Officially, it’s Roy’s All Steak Hamburgers & Golf Center, one of the stranger places in Maine to find a mom-and-pop burger worth traveling for. Roy’s grinds chuck steak daily to make its thin patties, which it sets inside spongy-soft buns, layers with melted white American, and tops with condiments of your choice. The double burger is still practically a slider — even with a basket of hand-cut crinkle fries, you may want more than one. You can always work off the calories on the driving range or in the batting cages. 2514 Turner Rd. 207-782-2801.

Photo: Michael D. Wilson

Cheeseburger Dinner
Kittery. $11.45

A burger from a fried-seafood stand? Look, bub, owner Michael Landgarten recalls the heyday of the Portsmouth Naval Shipyard in the ’80s and ’90s, when “we would get these large takeout orders consisting of almost all cheeseburger dinners, with maybe one lone clam dinner in the mix.” These days, the quarter-pound cheeseburgers, made with beef ground at Kittery’s MEat butcher shop and served on oh-so-soft Martin’s potato rolls, continue to bring out visitors’ inner longshoremen. A basket includes fries, slaw, and not one but two burgers. 315 Rte. 1. 207-439-4233.

Photo: Michael D. Wilson

The Palais Royale
Biddeford. $14

A towering, diner-style burger at Maine’s best counter-and-stool joint. In the middle of the Palais Royale, a third sesame seed bun separates two beef patties, each one thin like a fast-food burger and each topped with its own layer of melted cheddar. Ribbons of shredded iceberg lettuce and a stack of pickles add some refreshing crunch. No special sauce here, just mayo and mustard (save the ketchup for the mountain of thick-cut fries that accompany the burger). 18 Franklin St. 207-284-0015.

Photo: Michael D. Wilson

Smokehouse Burger
Sanford. $10.99

A juicy 6-ounce sirloin patty topped with slab bacon, crispy onion rings, BBQ sauce, and American cheese, the towering Smokehouse Burger has (and needs) a steak knife driven through it to hold it together.
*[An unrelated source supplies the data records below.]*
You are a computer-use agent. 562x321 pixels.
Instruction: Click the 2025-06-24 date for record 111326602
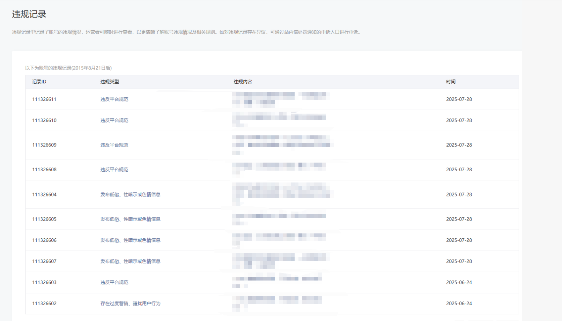459,304
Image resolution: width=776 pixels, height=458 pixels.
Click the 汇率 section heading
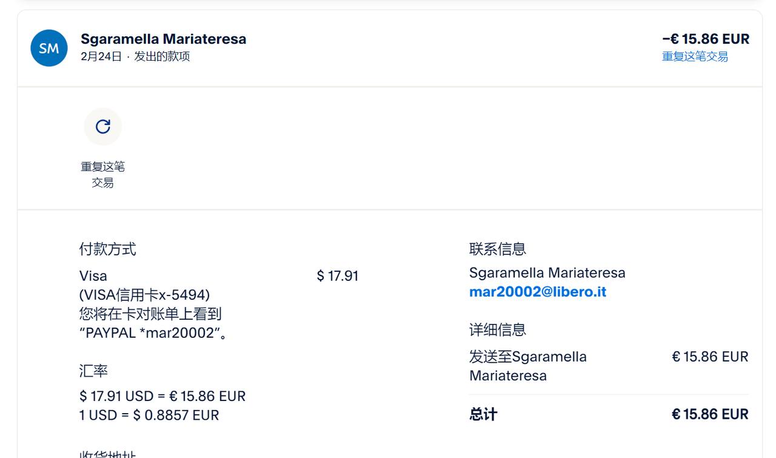[x=93, y=371]
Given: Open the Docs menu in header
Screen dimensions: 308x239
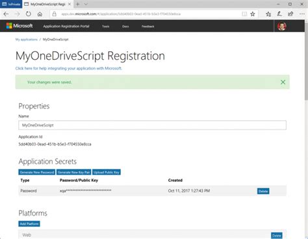Looking at the screenshot, I should pyautogui.click(x=125, y=27).
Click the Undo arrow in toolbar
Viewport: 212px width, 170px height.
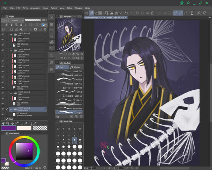pyautogui.click(x=126, y=13)

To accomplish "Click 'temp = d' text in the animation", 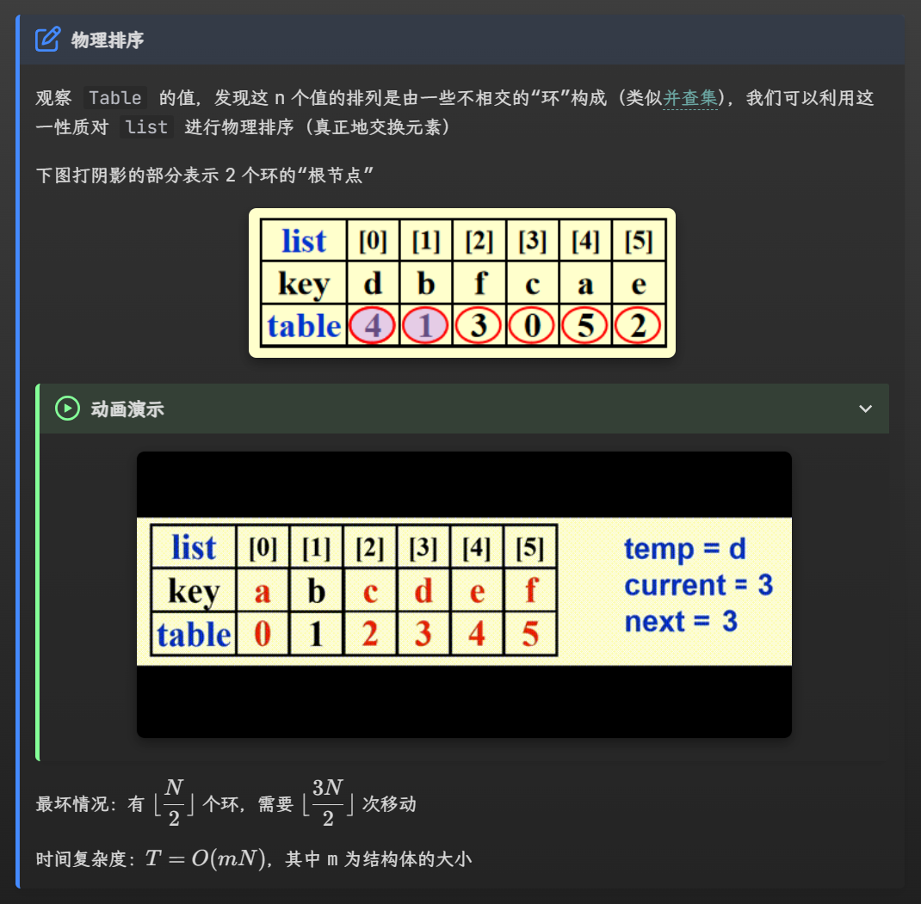I will tap(684, 549).
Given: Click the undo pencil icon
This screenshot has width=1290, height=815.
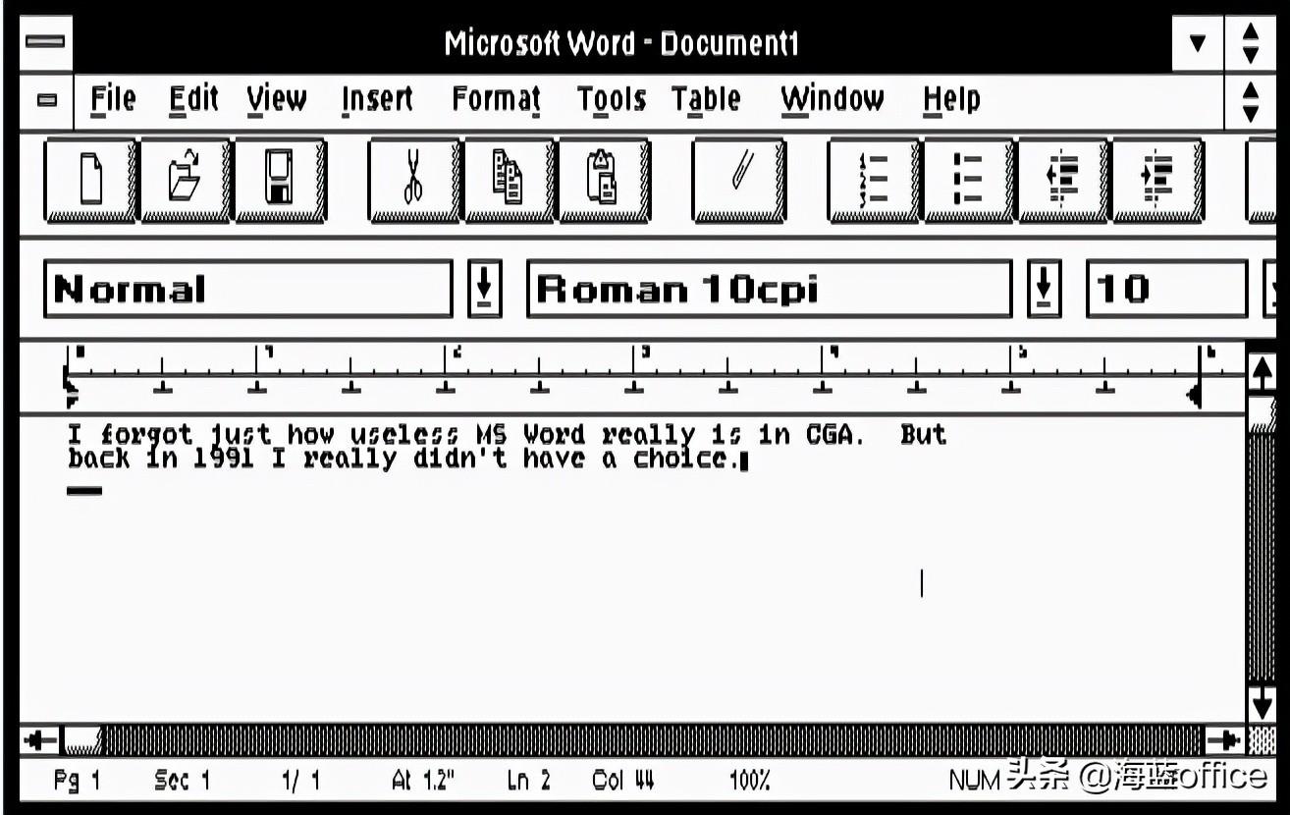Looking at the screenshot, I should click(737, 181).
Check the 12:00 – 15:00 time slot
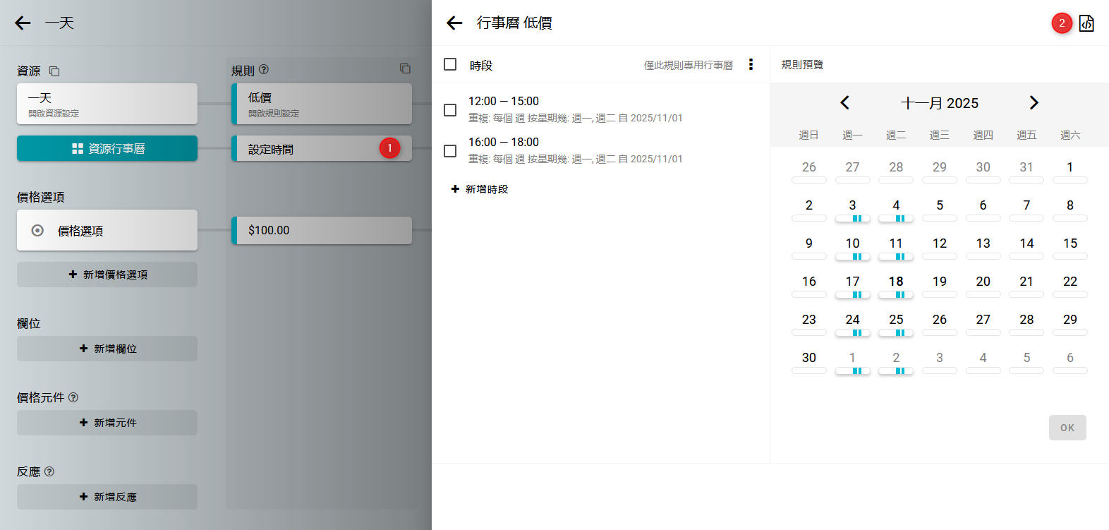 [450, 110]
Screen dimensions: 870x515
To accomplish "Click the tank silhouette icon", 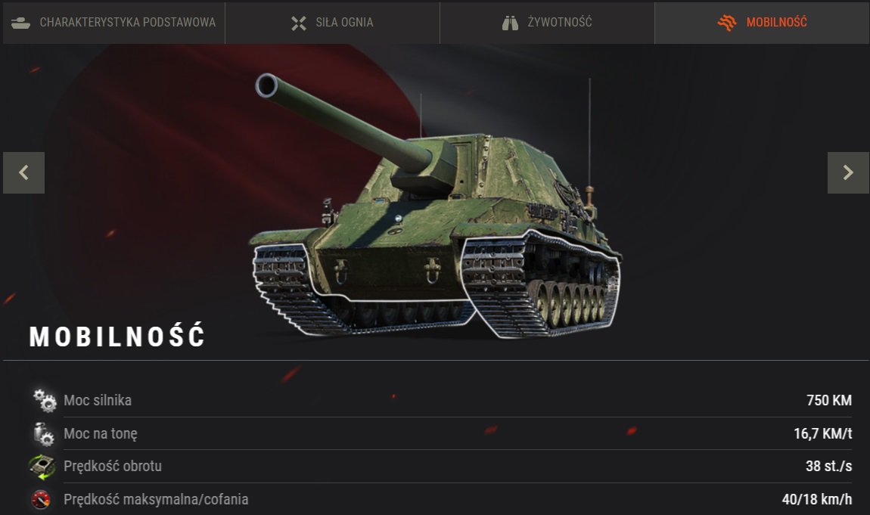I will pos(21,23).
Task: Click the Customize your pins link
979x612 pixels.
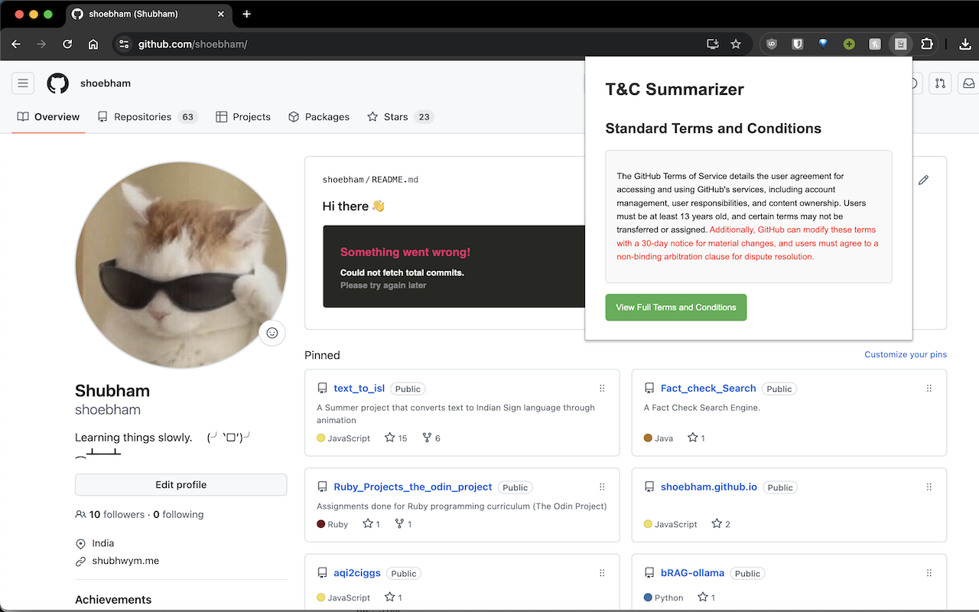Action: pyautogui.click(x=905, y=354)
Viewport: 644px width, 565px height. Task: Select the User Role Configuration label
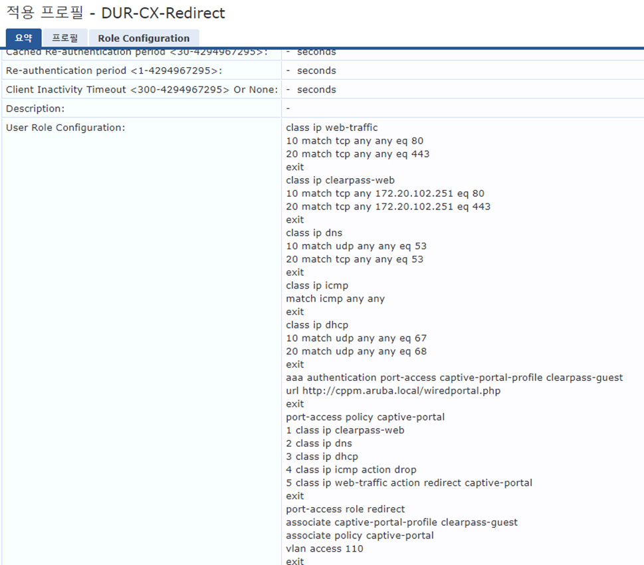coord(65,128)

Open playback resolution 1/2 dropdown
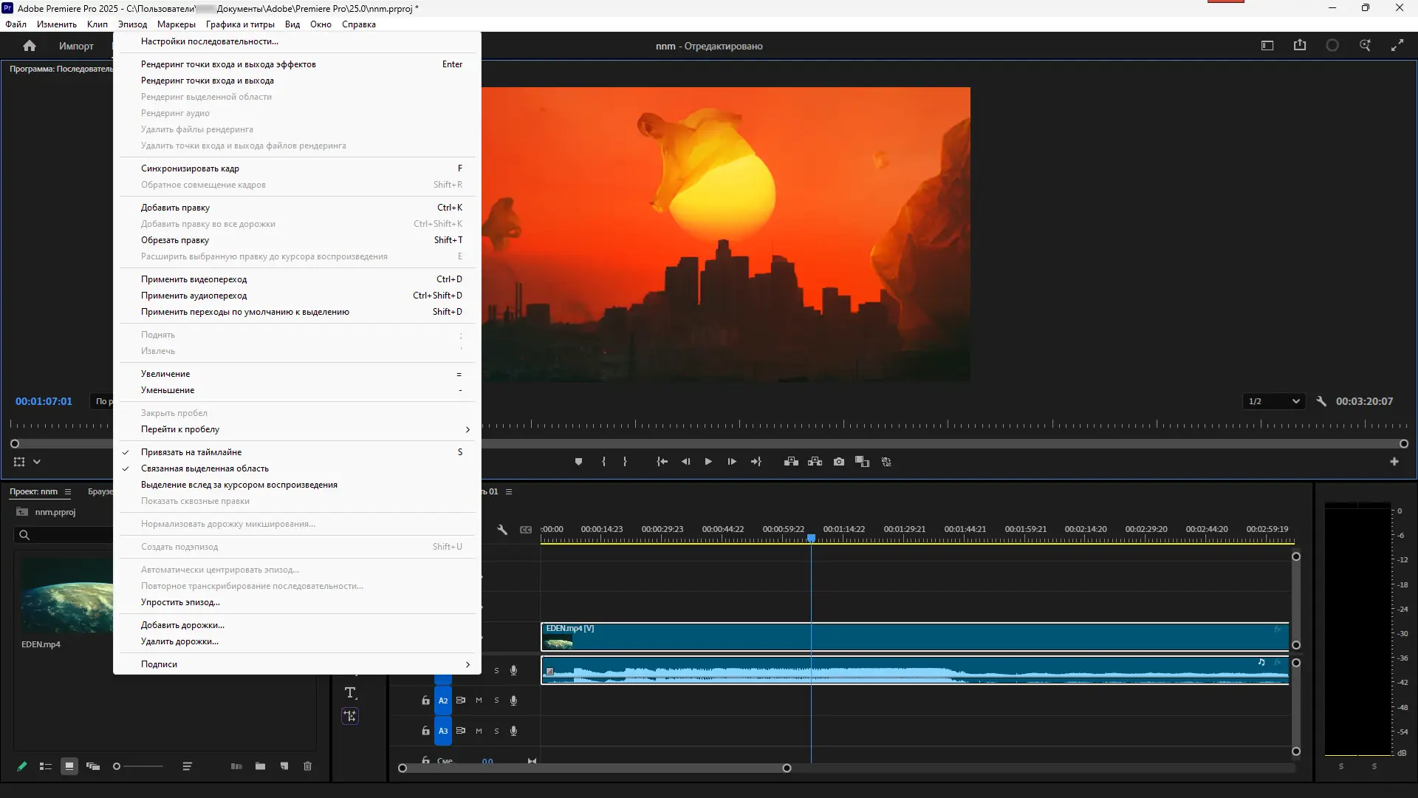click(1273, 401)
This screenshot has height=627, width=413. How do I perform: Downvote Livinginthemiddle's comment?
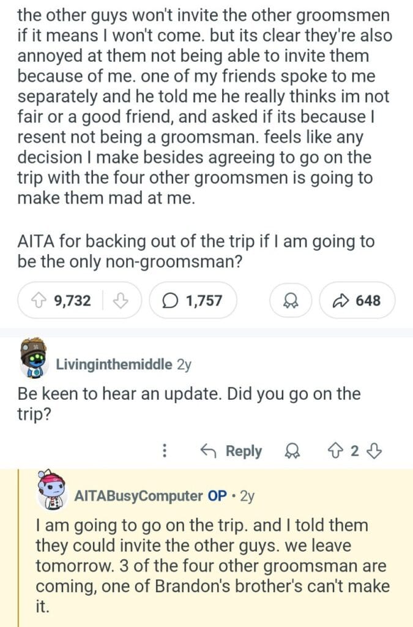(375, 451)
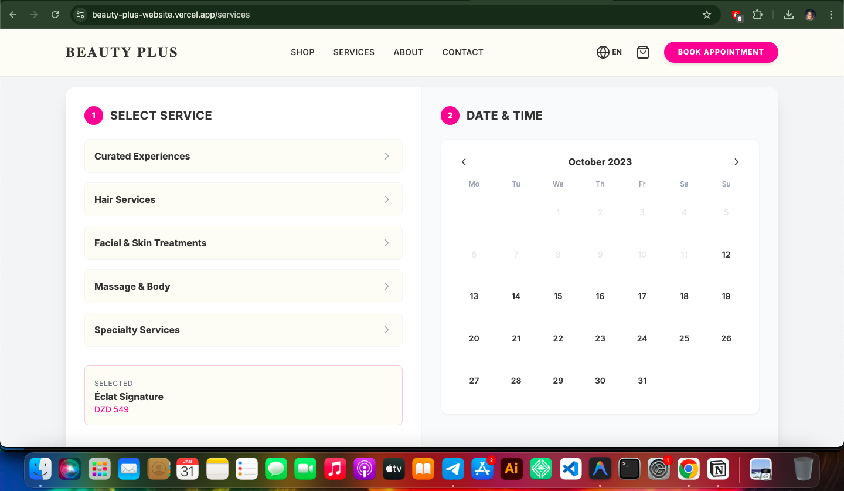Expand the Specialty Services category

[x=243, y=330]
Comes with fries, chips, (more) onion rings, or fried pickles, but the real tough choice is which of the diner’s boozy milkshakes to wash things down with. 47 Washington St. 207-490-0557.

Photo: Michael D. Wilson

Black Angus Burger
York. $12

The cafeteria attached to Stonewall’s retail flagship may seem like an unlikely destination for a great burger, until you remember that Stonewall Kitchen’s whole schtick is adventurous and high-quality condiments. To a grilled half-pound Angus patty, Stonewall adds its knockout roasted-garlic-and-onion jam, along with some Bibb lettuce and tomato. You can dress it up further, but anything more than a couple slices of Swiss, for an extra $2, is gilding the lily. 2 Stonewall Ln. 207-351-2719.